SUPPLIED TEXT: Begin

Monday, April 30, 2012

The Sarkozy-Libya Connection: A Timeline

May 6, 2007: Nicolas Sarkozy defeats Segolene Royal in the 2007 French Presidential election. According to French investigative news website Mediapart, Sarkozy's campaign was partially funded by a 50 million Euro payment from the regime of Libyan leader Muammar Gaddafi, which was laundered through banks in Panama and Switzerland.

July 24, 2007: Five Bulgarian nurses and a Palestinian doctor are released by the Gaddafi regime after being jailed for 8 years in Libya. The release is thanks to French diplomatic intervention.

July 25, 2007: President Sarkozy travels to Tripoli, Libya. According to French magazine Les Inrockuptibles, Sarkozy secured the release of the foreign medics the previous day by signing a secret nuclear accord with Libya on top of a public accord to provide Libya with a nuclear-powered desalination plant.

SUPPLIED TEXT: End
INFORMATION SUPPLIED: Begin

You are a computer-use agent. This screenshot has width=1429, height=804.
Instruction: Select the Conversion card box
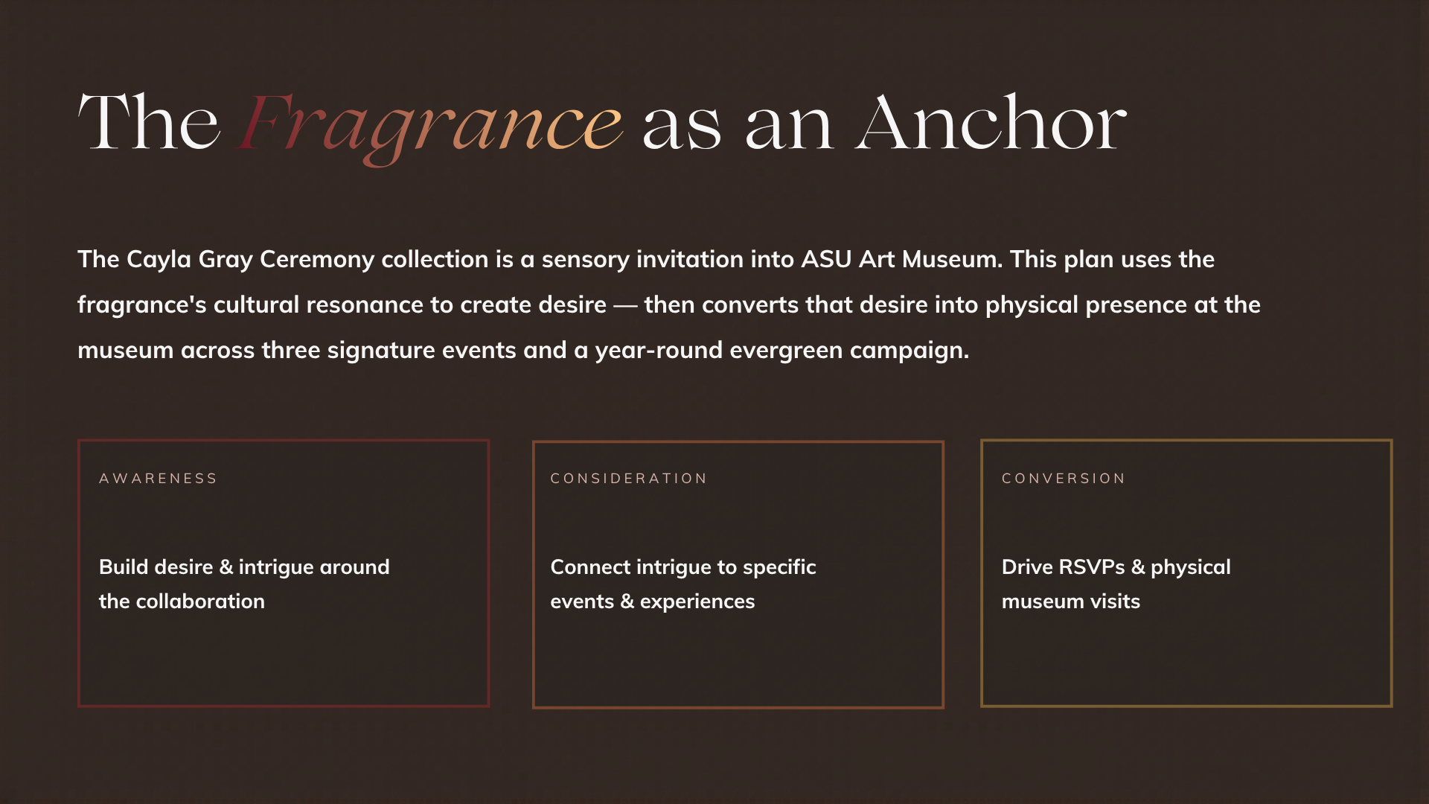click(x=1186, y=573)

INFORMATION SUPPLIED: End

WHAT YOU NEED TO DO:
a – In the Sarkozy-Libya timeline, what brought about the release of the five Bulgarian nurses and the Palestinian doctor? Answer in one to three sentences.
b – Answer these questions from the Sarkozy-Libya timeline:
(i) Whom did Nicolas Sarkozy defeat in the 2007 French Presidential election?
(ii) How long had the foreign medics been jailed in Libya?
(iii) Through banks in which countries was the 50 million Euro payment laundered, according to Mediapart?
c – Extend the Sarkozy-Libya timeline past its final dated entry.
The material shown after the Sarkozy-Libya timeline is separate from it.

ANSWERS TO THE EXERCISES:
a – The timeline credits the release to French diplomatic intervention. According to Les Inrockuptibles, Sarkozy secured it by signing a secret nuclear accord with Libya on top of a public accord to provide Libya with a nuclear-powered desalination plant.

b –
(i) Segolene Royal
(ii) 8 years
(iii) Panama and Switzerland

c –
December 10, 2007: Libyan leader Gaddafi arrives in Paris for a five-day visit with President Sarkozy. Gaddafi notoriously pitches a Bedouin-style tent in the gardens of the former Paris mansion of Baron Gustave de Rothschild. Gaddafi signed $15 billion worth of business contracts while in Paris, which included the purchase of French-made conventional armaments.

March 19, 2011: French aircraft are the first to enter Libyan airspace as NATO declares war on the Gaddafi regime. 

March 26, 2011: In the opening stages of the Libya-NATO War, Saif al-Islam Gaddafi, the son of Libyan leader Muammar Gaddafi, publicly reveals that Libya funded Nicolas Sarkozy's 2007 Presidential campaign and that the Libyan regime has the financial documents to prove so.

September 1, 2011: French newspaper Liberation publishes a report that the anti-Gaddafi rebel force known as the Libyan National Transitional Council (NTC) promises to reserve a third of Libyan crude oil output for French companies in return for French support of the anti-Gaddafi uprising.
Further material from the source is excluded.